I've also gotten a plain white Google Map (to replace traditional geographic maps) working, as well as overlays. Google maps have a wrapper for XmlHttpRequest called GXmlHttp that should make refreshing the chart based on user-sorted options possible. Now the question is how to efficiently recover information from the database to draw the tree, highlighting which branches lead to software+methods, just methods, or nothing.
For Google Summer of Code, NESCent had 11 project ideas, 31 applicants, and just 5 slots. Paul McMillan, an undergraduate student at UC Berkeley, was one of the applicants and proposed working on the WebDot navigation of databases project (though he might end up using GraphViz directly, rather than WebDot). His application was detailed and showed good background knowledge; more impressive were his conversations (over IRC) regarding the problem, where it became evident that he had given it a lot of thought and certainly had the background to do this. This project should help with TreeTapper navigation (looking at coauthor networks, for example) and become an easy-to-use solution for other website developers. Congrats to Paul.
This was my first year with Google Summer of Code. I was impressed by the quality of the applications NESCent-affiliated projects received and how passionate the students are about them (several whose projects didn't get funding have volunteered to work on them anyway, which is amazing (since they'll have to do something else for money, and so will have less time)).

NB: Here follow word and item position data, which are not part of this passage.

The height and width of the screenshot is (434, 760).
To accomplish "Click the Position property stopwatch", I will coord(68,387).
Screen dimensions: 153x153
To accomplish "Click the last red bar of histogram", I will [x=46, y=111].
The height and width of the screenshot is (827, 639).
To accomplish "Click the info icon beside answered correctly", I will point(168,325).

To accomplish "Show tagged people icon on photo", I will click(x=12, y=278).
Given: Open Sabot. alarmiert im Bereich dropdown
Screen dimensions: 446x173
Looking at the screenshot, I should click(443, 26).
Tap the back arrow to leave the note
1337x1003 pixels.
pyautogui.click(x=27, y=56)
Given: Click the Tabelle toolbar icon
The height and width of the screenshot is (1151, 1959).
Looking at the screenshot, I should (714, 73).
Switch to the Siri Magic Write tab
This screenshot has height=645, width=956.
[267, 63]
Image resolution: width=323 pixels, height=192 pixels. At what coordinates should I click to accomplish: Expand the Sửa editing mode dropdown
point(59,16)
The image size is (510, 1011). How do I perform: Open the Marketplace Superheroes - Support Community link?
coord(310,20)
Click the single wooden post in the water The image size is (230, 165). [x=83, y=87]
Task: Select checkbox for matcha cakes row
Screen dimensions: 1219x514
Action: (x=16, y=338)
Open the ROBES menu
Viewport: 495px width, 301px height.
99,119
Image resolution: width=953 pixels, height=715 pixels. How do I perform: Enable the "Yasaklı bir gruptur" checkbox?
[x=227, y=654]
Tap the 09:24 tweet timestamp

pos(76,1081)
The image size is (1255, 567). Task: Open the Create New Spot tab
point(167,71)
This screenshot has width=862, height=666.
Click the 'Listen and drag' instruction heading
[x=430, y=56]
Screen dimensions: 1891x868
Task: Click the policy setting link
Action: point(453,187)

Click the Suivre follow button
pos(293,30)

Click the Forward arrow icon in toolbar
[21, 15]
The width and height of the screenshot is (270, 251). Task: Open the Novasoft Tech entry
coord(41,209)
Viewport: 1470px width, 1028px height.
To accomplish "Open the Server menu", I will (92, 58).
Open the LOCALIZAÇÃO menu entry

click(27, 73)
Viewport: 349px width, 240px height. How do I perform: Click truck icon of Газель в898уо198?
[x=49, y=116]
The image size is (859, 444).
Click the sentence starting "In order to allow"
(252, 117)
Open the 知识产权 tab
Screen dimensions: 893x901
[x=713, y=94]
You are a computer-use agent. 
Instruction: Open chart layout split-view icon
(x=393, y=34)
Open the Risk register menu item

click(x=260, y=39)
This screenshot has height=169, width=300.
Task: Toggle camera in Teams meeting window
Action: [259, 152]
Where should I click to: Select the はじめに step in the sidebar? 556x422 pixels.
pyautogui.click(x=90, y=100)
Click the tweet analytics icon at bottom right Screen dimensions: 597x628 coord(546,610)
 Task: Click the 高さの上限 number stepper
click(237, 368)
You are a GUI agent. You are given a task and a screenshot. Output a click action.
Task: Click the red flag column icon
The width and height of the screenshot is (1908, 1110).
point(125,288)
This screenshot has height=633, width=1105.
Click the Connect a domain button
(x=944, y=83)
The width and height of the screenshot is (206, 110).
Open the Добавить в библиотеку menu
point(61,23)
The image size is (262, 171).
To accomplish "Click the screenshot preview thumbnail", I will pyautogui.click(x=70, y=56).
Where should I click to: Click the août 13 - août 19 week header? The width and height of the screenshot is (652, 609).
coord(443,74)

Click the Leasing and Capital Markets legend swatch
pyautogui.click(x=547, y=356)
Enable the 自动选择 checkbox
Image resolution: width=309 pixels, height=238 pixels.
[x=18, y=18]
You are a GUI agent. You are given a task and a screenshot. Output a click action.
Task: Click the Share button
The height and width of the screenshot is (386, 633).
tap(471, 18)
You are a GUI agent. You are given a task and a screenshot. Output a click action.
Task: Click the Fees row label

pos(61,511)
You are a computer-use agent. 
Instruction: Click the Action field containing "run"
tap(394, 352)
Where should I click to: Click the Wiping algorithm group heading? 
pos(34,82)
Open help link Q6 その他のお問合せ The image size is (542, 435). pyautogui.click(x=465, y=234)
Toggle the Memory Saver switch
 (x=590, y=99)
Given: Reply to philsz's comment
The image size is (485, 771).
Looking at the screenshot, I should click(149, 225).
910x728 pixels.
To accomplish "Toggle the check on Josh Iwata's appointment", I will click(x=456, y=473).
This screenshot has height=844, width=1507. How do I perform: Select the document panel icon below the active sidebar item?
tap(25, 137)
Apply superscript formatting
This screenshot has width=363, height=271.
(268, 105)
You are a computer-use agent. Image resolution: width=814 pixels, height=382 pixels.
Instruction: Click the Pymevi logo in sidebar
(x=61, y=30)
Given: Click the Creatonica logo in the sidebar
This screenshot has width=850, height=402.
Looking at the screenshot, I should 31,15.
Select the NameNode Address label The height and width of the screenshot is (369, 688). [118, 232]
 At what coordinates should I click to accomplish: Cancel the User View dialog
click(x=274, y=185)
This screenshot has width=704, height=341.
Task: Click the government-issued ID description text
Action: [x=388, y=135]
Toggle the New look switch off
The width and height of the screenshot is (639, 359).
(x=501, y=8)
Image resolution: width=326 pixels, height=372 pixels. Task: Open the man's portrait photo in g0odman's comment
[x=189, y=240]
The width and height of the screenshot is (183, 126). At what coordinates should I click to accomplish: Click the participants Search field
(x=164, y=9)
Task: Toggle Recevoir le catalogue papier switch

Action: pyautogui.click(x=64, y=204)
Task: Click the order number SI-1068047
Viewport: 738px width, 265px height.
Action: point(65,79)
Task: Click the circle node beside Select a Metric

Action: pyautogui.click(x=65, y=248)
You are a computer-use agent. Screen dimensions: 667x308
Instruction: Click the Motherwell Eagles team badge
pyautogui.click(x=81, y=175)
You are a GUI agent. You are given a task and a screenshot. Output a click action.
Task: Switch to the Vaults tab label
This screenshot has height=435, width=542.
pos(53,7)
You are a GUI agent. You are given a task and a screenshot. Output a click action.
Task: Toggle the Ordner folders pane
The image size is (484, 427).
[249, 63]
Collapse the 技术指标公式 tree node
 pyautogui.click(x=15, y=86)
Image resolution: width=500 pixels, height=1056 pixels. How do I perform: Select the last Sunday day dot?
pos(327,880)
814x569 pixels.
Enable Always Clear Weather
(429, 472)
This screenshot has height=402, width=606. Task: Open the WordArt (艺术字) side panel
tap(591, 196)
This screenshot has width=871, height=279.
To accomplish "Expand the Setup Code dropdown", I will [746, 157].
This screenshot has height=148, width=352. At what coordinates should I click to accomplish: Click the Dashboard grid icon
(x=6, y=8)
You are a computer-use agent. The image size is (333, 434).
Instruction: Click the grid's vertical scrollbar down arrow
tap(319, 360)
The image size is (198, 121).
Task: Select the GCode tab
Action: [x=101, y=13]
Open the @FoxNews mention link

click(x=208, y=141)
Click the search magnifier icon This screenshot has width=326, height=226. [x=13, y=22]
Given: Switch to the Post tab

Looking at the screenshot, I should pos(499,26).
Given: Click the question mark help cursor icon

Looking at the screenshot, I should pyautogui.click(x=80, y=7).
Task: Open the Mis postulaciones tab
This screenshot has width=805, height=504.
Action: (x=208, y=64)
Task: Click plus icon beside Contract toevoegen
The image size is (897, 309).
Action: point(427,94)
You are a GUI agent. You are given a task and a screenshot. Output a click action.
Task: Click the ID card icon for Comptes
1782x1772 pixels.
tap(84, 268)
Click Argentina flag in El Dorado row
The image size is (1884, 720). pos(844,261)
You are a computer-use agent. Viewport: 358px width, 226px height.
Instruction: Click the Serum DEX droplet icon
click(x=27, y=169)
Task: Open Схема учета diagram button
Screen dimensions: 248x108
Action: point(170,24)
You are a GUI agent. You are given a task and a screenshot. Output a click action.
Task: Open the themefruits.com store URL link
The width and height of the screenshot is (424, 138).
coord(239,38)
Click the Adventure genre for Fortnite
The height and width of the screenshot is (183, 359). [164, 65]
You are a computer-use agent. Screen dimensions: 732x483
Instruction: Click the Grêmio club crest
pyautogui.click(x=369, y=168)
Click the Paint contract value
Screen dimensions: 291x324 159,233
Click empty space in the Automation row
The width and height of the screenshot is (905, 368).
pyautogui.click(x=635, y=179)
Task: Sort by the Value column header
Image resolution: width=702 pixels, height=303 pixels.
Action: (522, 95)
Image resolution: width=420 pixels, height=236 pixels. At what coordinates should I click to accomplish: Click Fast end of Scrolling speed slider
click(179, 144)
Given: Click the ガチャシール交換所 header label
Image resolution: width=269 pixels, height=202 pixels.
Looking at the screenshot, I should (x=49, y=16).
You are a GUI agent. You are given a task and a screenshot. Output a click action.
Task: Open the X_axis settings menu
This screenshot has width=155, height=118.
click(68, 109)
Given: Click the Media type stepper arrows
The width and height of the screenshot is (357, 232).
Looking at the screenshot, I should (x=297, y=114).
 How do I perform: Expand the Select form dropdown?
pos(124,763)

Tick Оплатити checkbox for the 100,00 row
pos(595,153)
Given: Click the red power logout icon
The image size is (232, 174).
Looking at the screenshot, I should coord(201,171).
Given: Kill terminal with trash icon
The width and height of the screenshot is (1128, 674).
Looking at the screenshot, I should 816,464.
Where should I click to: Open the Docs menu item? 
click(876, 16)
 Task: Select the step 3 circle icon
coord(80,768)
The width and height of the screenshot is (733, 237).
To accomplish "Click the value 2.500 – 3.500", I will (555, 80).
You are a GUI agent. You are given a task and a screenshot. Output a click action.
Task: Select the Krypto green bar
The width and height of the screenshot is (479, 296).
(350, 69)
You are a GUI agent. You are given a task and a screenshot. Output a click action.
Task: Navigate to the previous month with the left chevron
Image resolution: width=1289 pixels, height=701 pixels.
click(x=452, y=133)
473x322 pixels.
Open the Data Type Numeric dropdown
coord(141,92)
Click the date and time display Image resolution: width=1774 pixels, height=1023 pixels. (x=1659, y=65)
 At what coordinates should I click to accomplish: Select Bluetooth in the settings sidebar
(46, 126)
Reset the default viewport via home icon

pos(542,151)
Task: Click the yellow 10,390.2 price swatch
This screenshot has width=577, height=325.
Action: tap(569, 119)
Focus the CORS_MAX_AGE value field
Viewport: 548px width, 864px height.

The key interesting thing about TreeTapper for me is the ability to find missing methods or software. Any list of software and methods will tell you what's available (and isn't trivial to make), but for developers, finding what doesn't exist yet is key. At first, I was just doing a typical treeview (not in the phylogeny sense, but in the nested series of folders sense):
I started adding the beginnings of bar plots (the red squares above) to show the number of techniques/question available for each topic. The problem with this is that it's very hard to get a quick overview of what's missing: a user has to drill down into each section and remember what's there (sensible display of some of this in with bar plots might help, but it's still not great). But thinking about it, what would be good to show is an actual tree: for a given starting point (such as a topic: speciation rate), and then all possible descendants (such as all possible questions for this topic). Those descendants available in methods/software get one branch color (say, black), those not get another branch color (gray) [though it might be good to distinguish those present in methods but not software]. Here's a hand-drawn example for the basic idea:
And with colors and labels:
Under this approach, it's easy to distinguish areas with methods/software available (black/solid) from those lacking methods or software (gray/translucent). In the example above, the central dot represents a topic, the first circle represents questions, the second circle criteria, the third perhaps character type, etc. Derrick Zwickl had the good suggestion to allow users to set the order in which options are plotted; I'd also like to allow users to fix certain values (only look for missing methods under a likelihood criterion, for example).
Well, we'll see how it goes. As with all posts, please feel free to make suggestions in the comments.